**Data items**

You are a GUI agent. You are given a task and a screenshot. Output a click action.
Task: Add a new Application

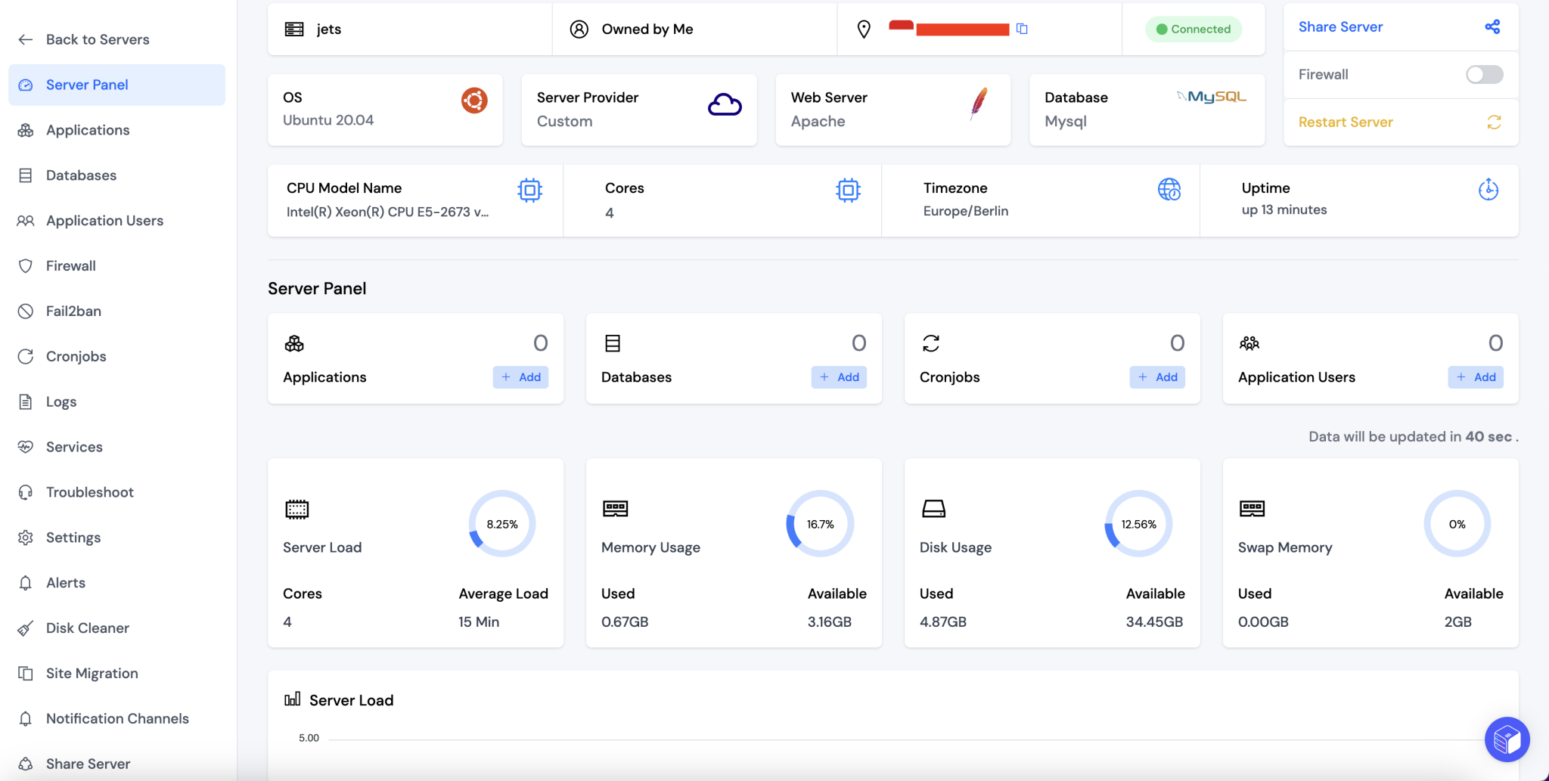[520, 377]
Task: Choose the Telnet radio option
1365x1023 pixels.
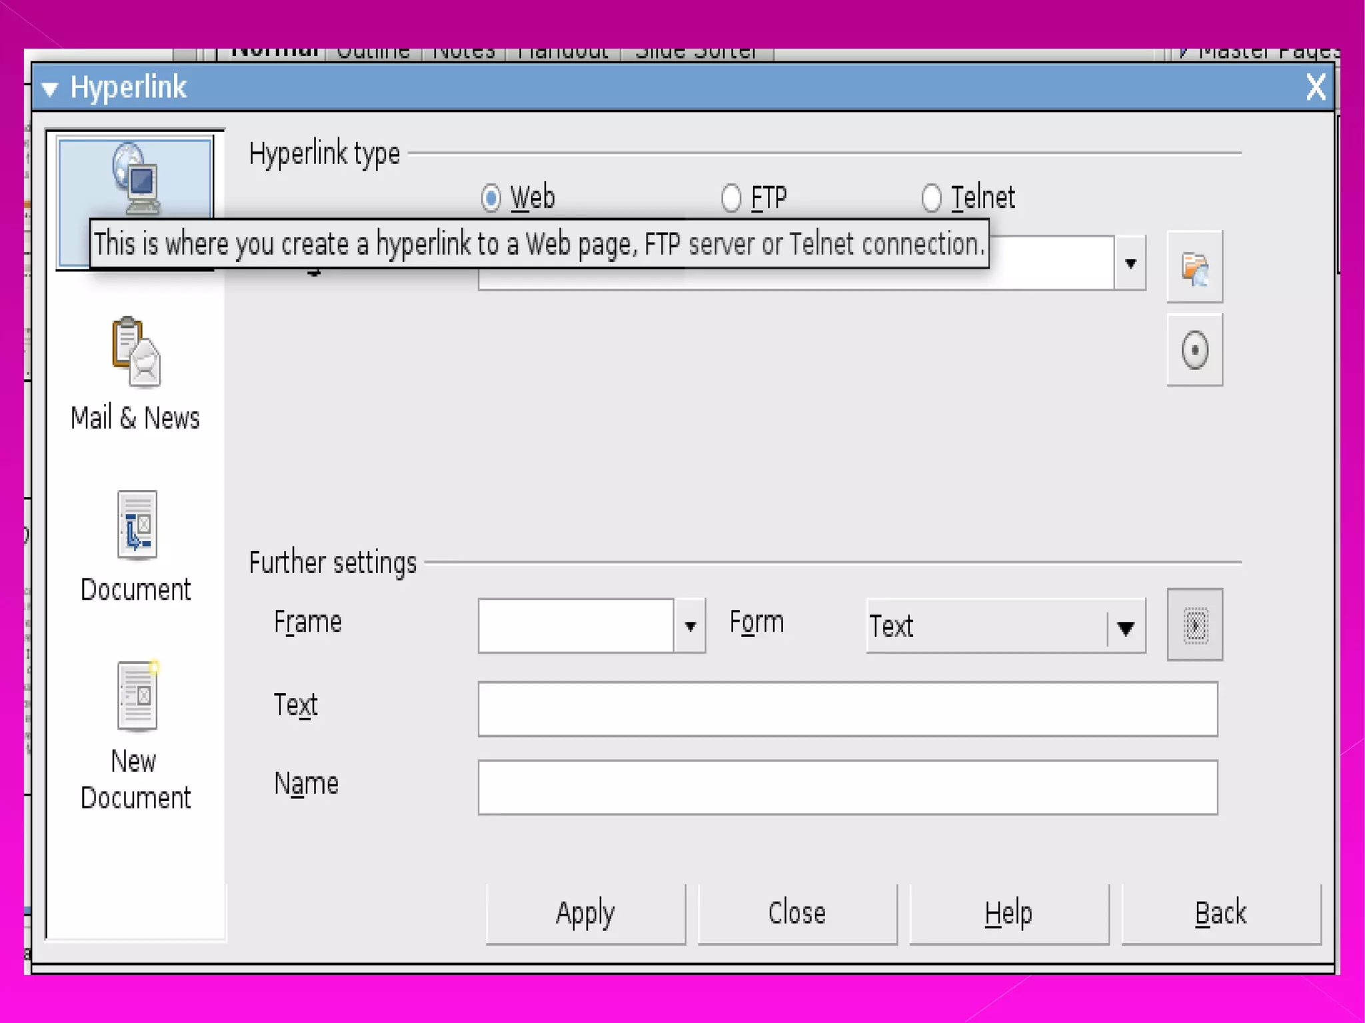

**WORK REQUEST**
Write out every line above exactly, minus images.

**SOLVED EXERCISE**
You are a GUI agent. You are given a task and a screenshot. Output a click action.
Task: Add a new Application

[520, 377]
Task: Choose the Telnet radio option
1365x1023 pixels.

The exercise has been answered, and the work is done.